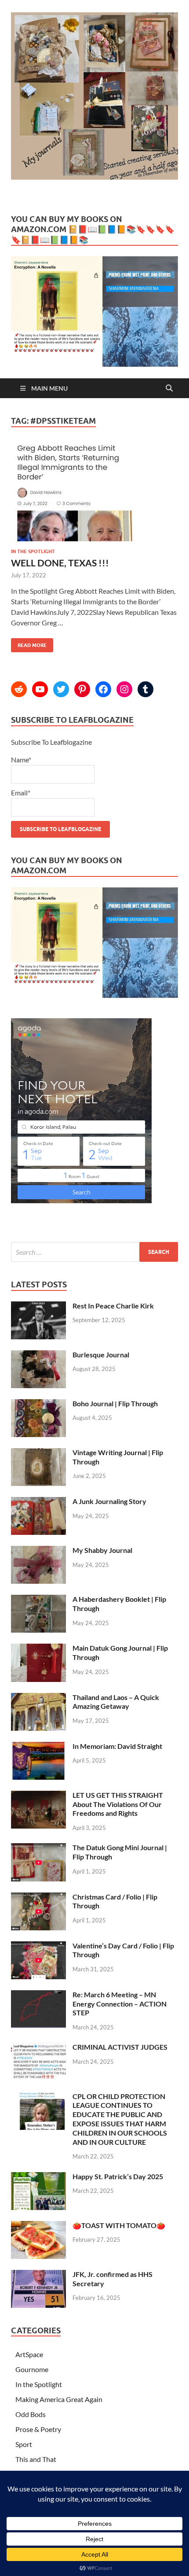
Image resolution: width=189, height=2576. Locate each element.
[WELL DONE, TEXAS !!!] (94, 496)
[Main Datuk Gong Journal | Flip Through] (38, 1649)
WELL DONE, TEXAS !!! (60, 562)
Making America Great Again (58, 2399)
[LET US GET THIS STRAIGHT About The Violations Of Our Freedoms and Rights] (38, 1796)
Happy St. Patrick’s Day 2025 (118, 2176)
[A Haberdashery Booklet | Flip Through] (38, 1600)
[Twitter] (61, 689)
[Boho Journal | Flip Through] (38, 1404)
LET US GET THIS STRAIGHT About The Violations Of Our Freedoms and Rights (118, 1804)
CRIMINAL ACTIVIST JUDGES (120, 2047)
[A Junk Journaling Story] (38, 1502)
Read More (29, 643)
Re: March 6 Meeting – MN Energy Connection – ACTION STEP (120, 2003)
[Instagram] (124, 689)
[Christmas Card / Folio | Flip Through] (38, 1897)
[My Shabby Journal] (38, 1551)
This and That (35, 2459)
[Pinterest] (82, 689)
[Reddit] (19, 689)
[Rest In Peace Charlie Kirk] (38, 1306)
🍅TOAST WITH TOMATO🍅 (119, 2225)
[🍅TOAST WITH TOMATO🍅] (38, 2226)
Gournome (31, 2369)
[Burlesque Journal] (38, 1355)
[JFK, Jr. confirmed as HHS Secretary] (38, 2275)
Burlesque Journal (101, 1354)
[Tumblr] (145, 689)
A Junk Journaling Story (109, 1501)
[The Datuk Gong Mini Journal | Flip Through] (38, 1848)
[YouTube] (40, 689)
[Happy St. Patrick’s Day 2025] (38, 2177)
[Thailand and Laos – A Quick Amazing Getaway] (38, 1698)
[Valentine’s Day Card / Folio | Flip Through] (38, 1946)
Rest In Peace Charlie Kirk (113, 1305)
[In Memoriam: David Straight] (38, 1747)
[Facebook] (103, 689)
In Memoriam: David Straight (117, 1746)
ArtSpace (29, 2354)
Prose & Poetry (38, 2429)
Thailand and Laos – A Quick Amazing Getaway (116, 1702)
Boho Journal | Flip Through (115, 1403)
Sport (23, 2444)
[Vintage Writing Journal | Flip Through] (38, 1453)
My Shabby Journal (102, 1550)
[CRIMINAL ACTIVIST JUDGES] (38, 2048)
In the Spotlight (33, 551)
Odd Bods (30, 2414)
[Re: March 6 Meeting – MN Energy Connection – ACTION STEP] (38, 1995)
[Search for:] (94, 1252)
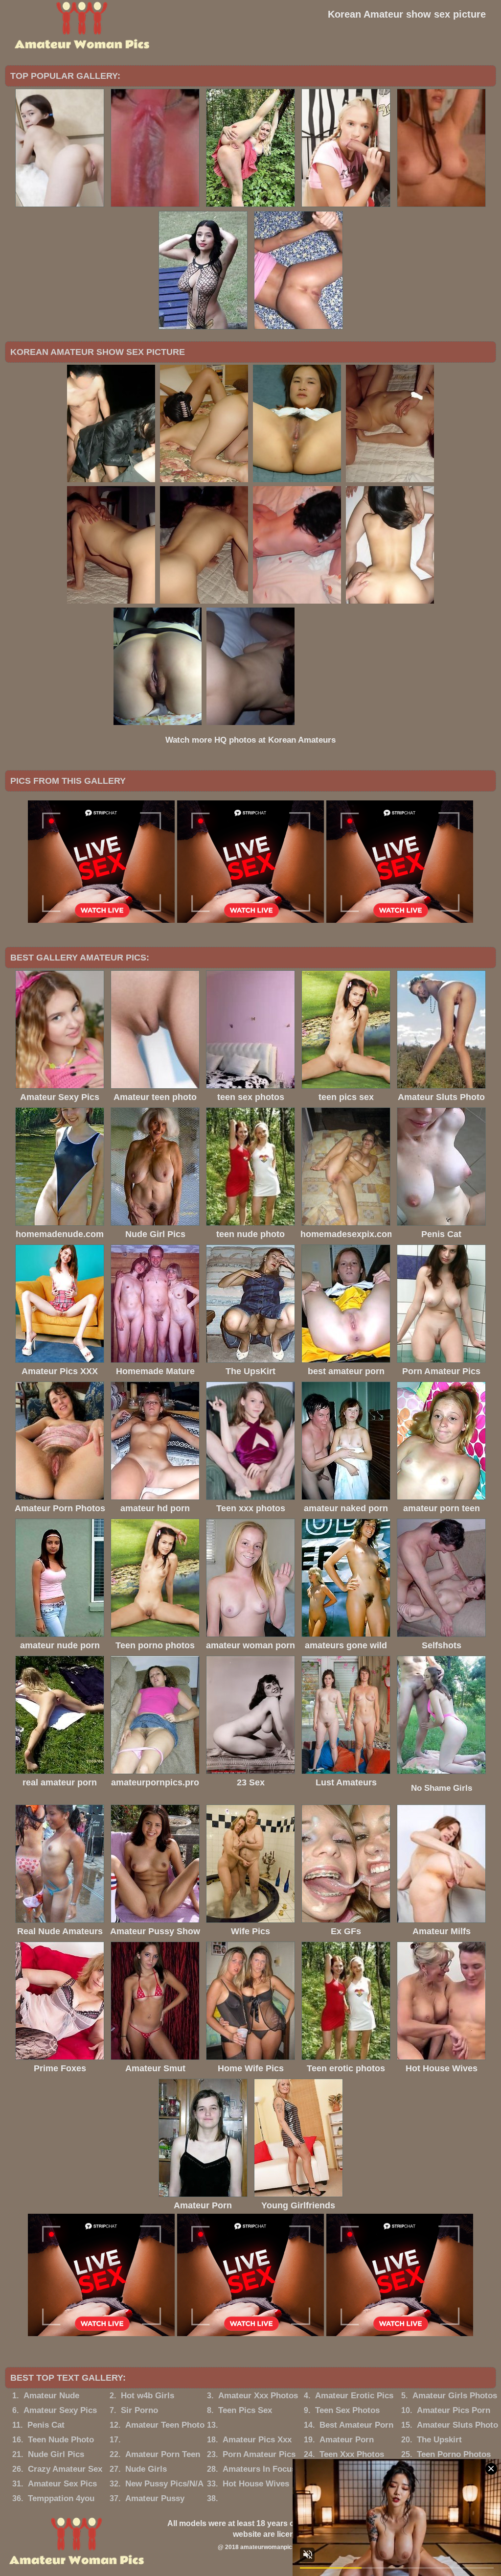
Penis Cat (46, 2425)
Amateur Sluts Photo (457, 2425)
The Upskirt (439, 2439)
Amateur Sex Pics (62, 2483)
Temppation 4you (61, 2498)
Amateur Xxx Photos (258, 2395)
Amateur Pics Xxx (257, 2439)
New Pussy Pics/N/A (164, 2483)
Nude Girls (146, 2469)
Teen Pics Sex (245, 2410)
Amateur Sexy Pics (60, 2410)
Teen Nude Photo (61, 2439)
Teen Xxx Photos (351, 2454)
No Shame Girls (441, 1788)
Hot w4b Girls (147, 2395)
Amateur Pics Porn (453, 2410)
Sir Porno (139, 2410)
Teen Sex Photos (347, 2410)
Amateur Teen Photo (165, 2425)
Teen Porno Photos (454, 2454)
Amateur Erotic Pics (354, 2395)
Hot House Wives (256, 2483)
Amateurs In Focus (259, 2469)
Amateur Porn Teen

> Exercise aim:
Return exactly, and only, the lines above starting at the line that contains "Burlesque Journal (101, 1354)" and ending at the line that contains "ArtSpace (29, 2354)".

> Written response:
Burlesque Journal (101, 1354)
[Tumblr] (145, 689)
A Junk Journaling Story (109, 1501)
[The Datuk Gong Mini Journal | Flip Through] (38, 1848)
[YouTube] (40, 689)
[Happy St. Patrick’s Day 2025] (38, 2177)
[Thailand and Laos – A Quick Amazing Getaway] (38, 1698)
[Valentine’s Day Card / Folio | Flip Through] (38, 1946)
Rest In Peace Charlie Kirk (113, 1305)
[In Memoriam: David Straight] (38, 1747)
[Facebook] (103, 689)
In Memoriam: David Straight (117, 1746)
ArtSpace (29, 2354)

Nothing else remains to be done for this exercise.